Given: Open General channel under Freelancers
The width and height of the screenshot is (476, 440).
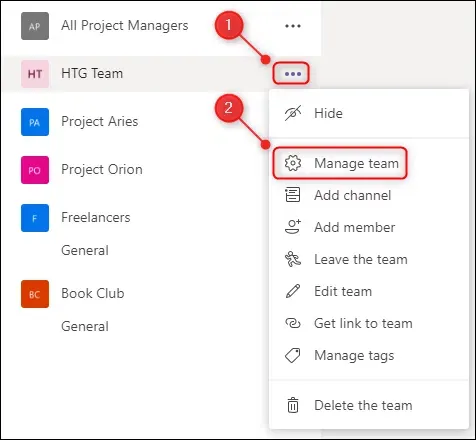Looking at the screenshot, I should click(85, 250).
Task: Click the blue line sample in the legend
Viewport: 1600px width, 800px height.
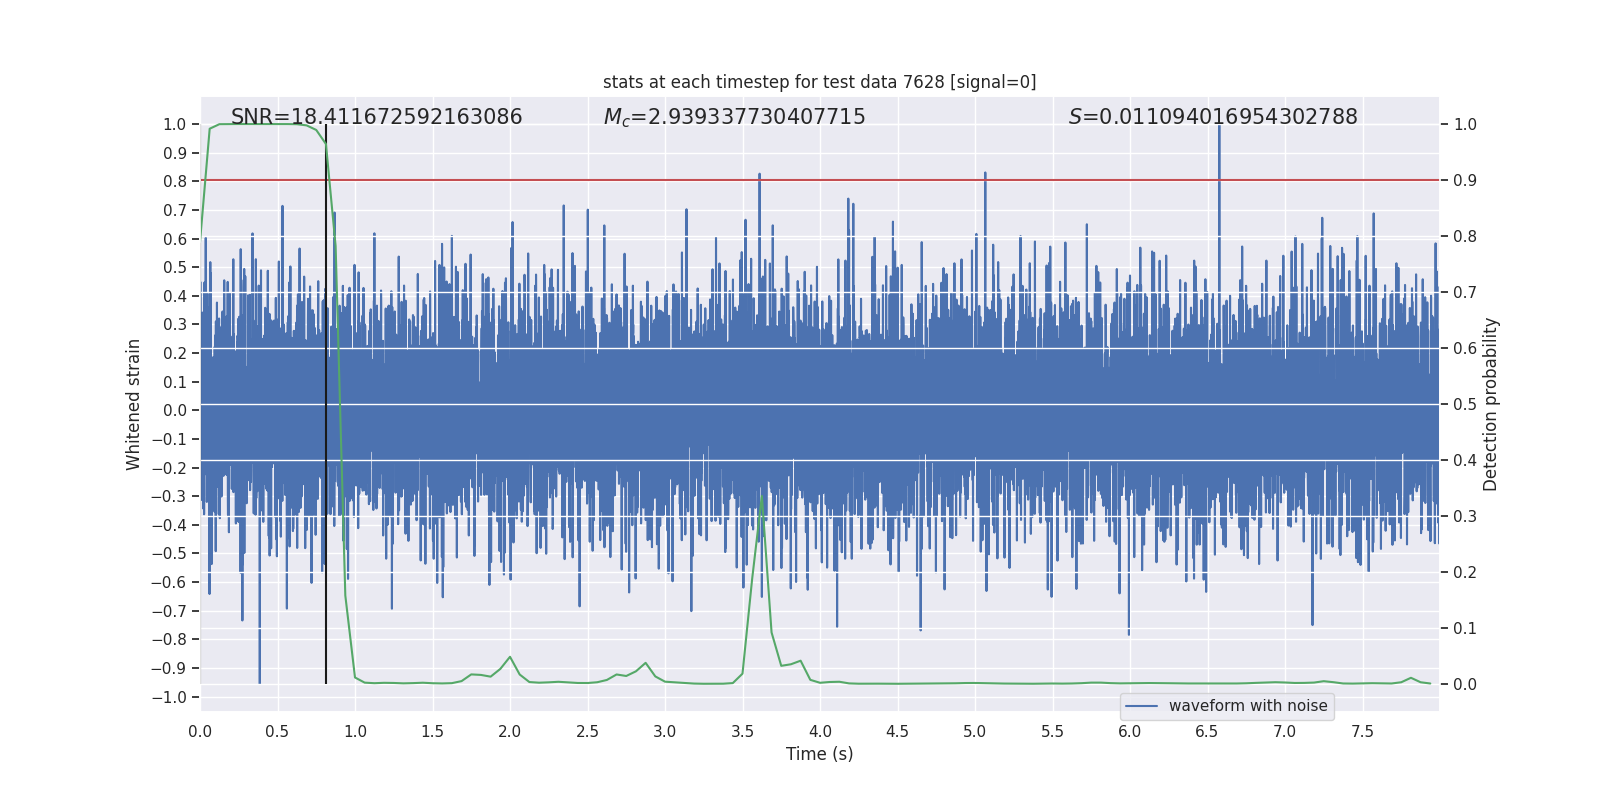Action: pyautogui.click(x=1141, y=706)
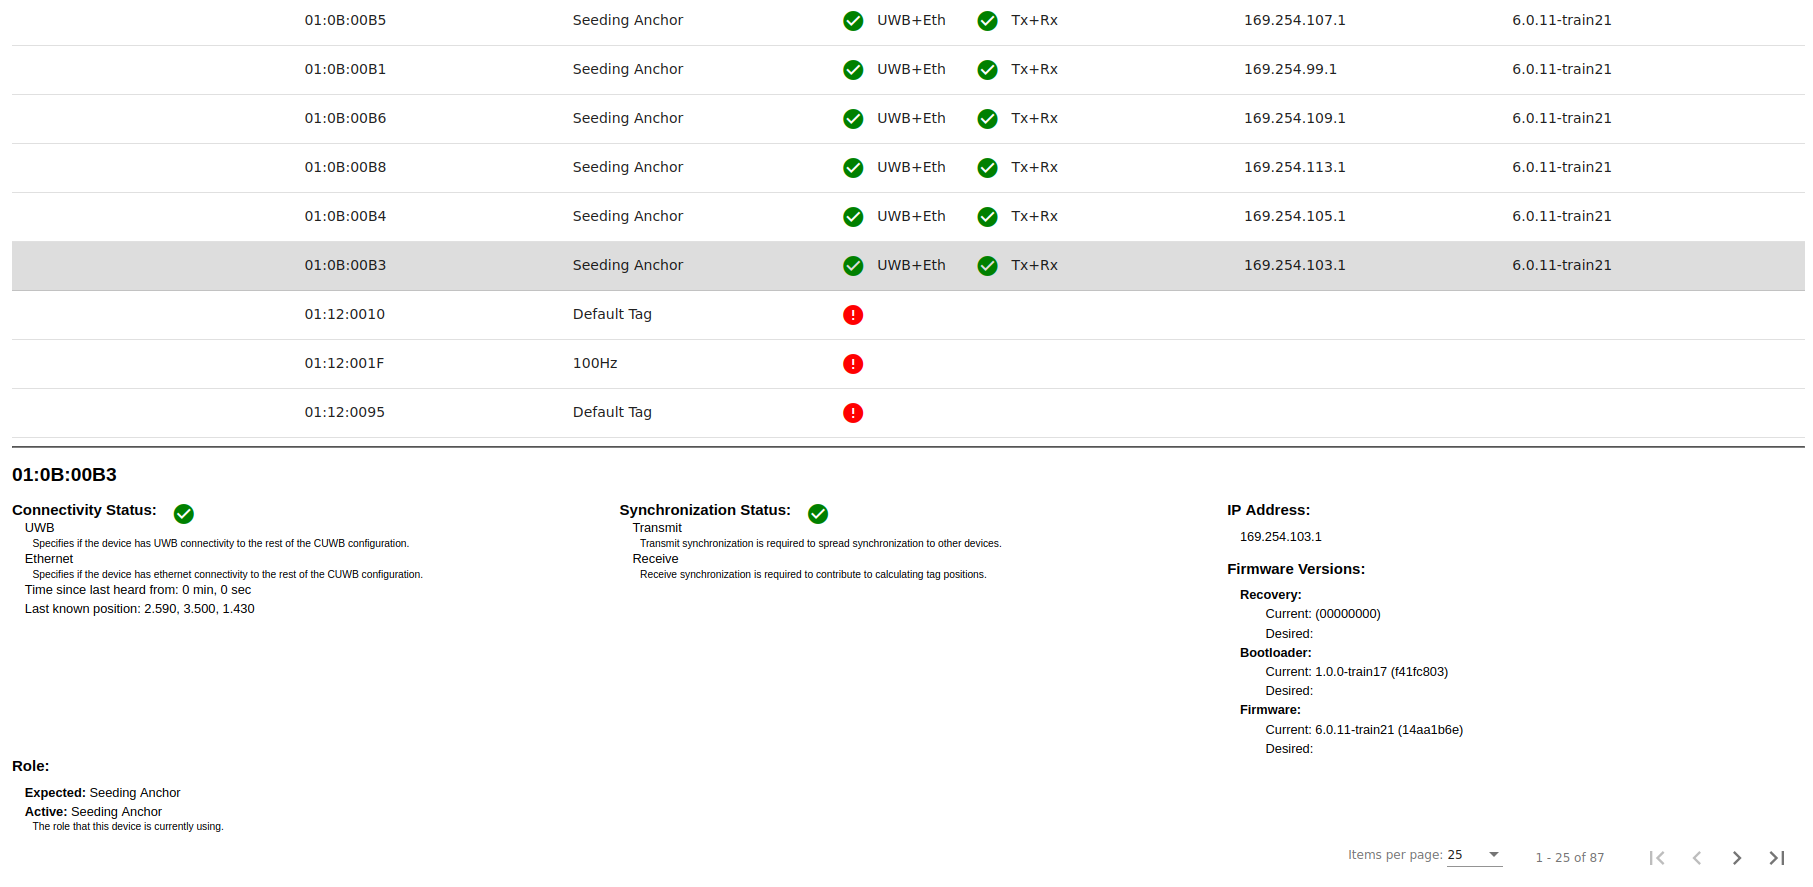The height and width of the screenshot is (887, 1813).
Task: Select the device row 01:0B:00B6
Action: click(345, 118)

━━━━━━━━━━━━━━━━━━━━

Task to carry out: Write out the full listing verbatim, excluding its pictures.

Output:
Given: Open General channel under Freelancers
The width and height of the screenshot is (476, 440).
Looking at the screenshot, I should click(85, 250).
Task: Click the blue line sample in the legend
Viewport: 1600px width, 800px height.
Action: pyautogui.click(x=1141, y=706)
The height and width of the screenshot is (887, 1813).
Task: Select the device row 01:0B:00B6
Action: click(345, 118)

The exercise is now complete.